June 1, 2022
Today is Global Parents Day and we want to make the job of parenting in the age of technology a little easier for you. Our lead online safety and digital wellness expert Teodora Pavkovic, shares her five fundamental tips for helping parents raise healthy kids in the digital age.
An overwhelming majority of parents today believe that parenting is harder to do now than it was 20 years ago, and many of them find technology to be the main reason behind this struggle.
While virtually all parents own their own smartphones and social media accounts, none of them have gone through the experience of growing up immersed in these technologies, and they find themselves raising digital natives whose language they don’t speak. Today, parents need to understand how to be digital mentors.
Questions abound when it comes to navigating this novel experience. In fact, if you begin typing “should i give my child a…” on Google, you’ll likely find that two of the top four autocomplete searches have to do with giving children a device (a phone or an iPad).
So how can parents even begin to orient themselves around their children’s technology use, and the core question of what kind of parent they want to be when it comes to their child’s digital habits?
Suggesting that this issue can be addressed and resolved with one single blog post would do a great disservice to the struggle some parents face on a daily basis; therefore, the following five guideposts are meant to help you at least begin to think about this issue.
They will also help you accomplish the most important step in helping children navigate the online world in a safe and healthy way - educating yourself first.

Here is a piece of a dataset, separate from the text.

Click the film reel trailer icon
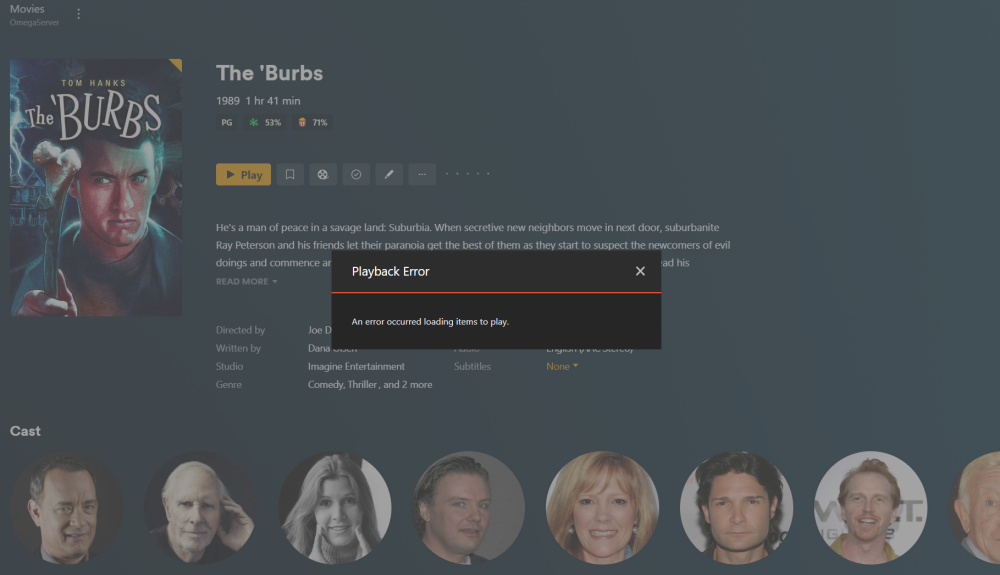Screen dimensions: 1000x575 tap(323, 175)
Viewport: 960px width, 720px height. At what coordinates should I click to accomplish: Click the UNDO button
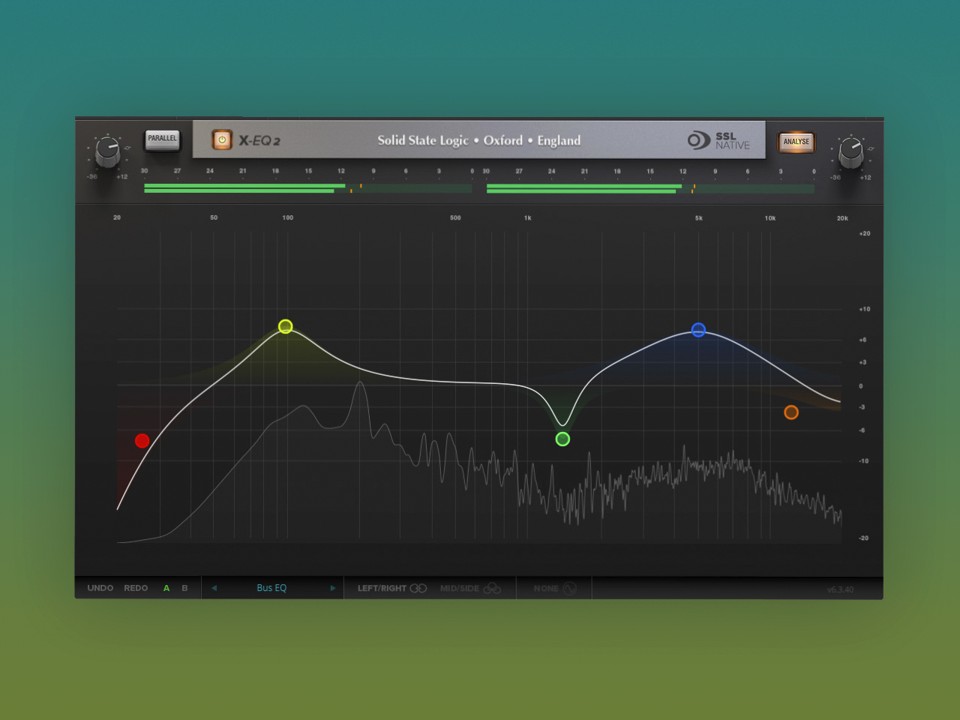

Both the quantity and quality of technology use are important. If you think about digital consumption as food, there is a certain balance of nutrients and "junk" food that you are trying to establish with your child—aim to do the same with how they spend their time online.
A related aspect is the why behind the use. If you have younger children in particular, I invite you to consider how you regulate their access to technology. Is screen time given as a treat, a pacifier, or is it sometimes withheld as a form of punishment? Children’s brains are hyper-malleable and they form connections quickly, and the rules we establish early on become embedded and can be hard to change when they are older.
There is no doubt that you already have a set of expectations for your child regarding how you would like them to show up as a friend, student, soon-to-be-adult, and member of your family. Explore how these ‘offline’ expectations can guide your boundaries around behavior online.
I have said this to many parents before, but what I have found time and again is that the parents who feel confident and in complete ownership of their views and values are the ones who are most able to tolerate their children’s occasional anger and protests in the face of setting boundaries. And those protests will happen.
But if you make the topic of online safety and digital wellness a prominent part of your regular conversations at home, your children will be clearer on what you expect and why you expect it.
Thinking about how technology is designed and why it’s designed that way might seem like something only software engineers should be interested in, but in today’s world where one of the most complex pieces of technology ever created sits in over 80% of the world’s pockets, we all need to be aware of at least the basic elements of tech design. And our children do too.
Teaching them that social media and gaming platforms have been designed to maximize (and monetize) the time, attention and information they hand over is the first step to raising responsible digital citizens. It is absolutely never too early to help children understand the basic elements of the digital economy—it is our present, and their future.
There is plenty of research and anecdotal evidence showing us that in homes where conversations around online safety, responsible online behavior and digital wellness are more frequent, children report more positive (and safer) online experiences.
Technology doesn’t have to be the thing that tears our generations asunder—it can bring parents and their children closer together, only if we let it. Find out what your children’s favorite games and apps are, and join them there.
For one—it will just be plain fun. Even more importantly, children need to know that not only is a responsible adult present to supervise them in the virtual world, but also to protect and advocate for them if and when necessary. And it’s really not about monitoring, but mentoring them.
Children learn a huge amount about the outside world through observing, and through absorbing the multitude of non-verbal cues we use to communicate with each other every minute.
In fact, as much as 93% of our communication is non-verbal. So, when it comes to the kinds of tech habits and online behaviors you would like to see your children exhibit, "show" is a much more effective learning tool than "tell."
The most powerful way to pass these on to your kids is to embody them yourself; if ‘no phones at the dinner table’ is a rule in your home, then you’ll need to take the lead on modeling it. No phones in the bedroom? Same rule applies. No sharing of family members’ photos without asking for permission first? You got it.
This is particularly important if you have teens at home because, as you already know, they have a special intolerance for those "how come you get to do it and I don’t?!" scenarios.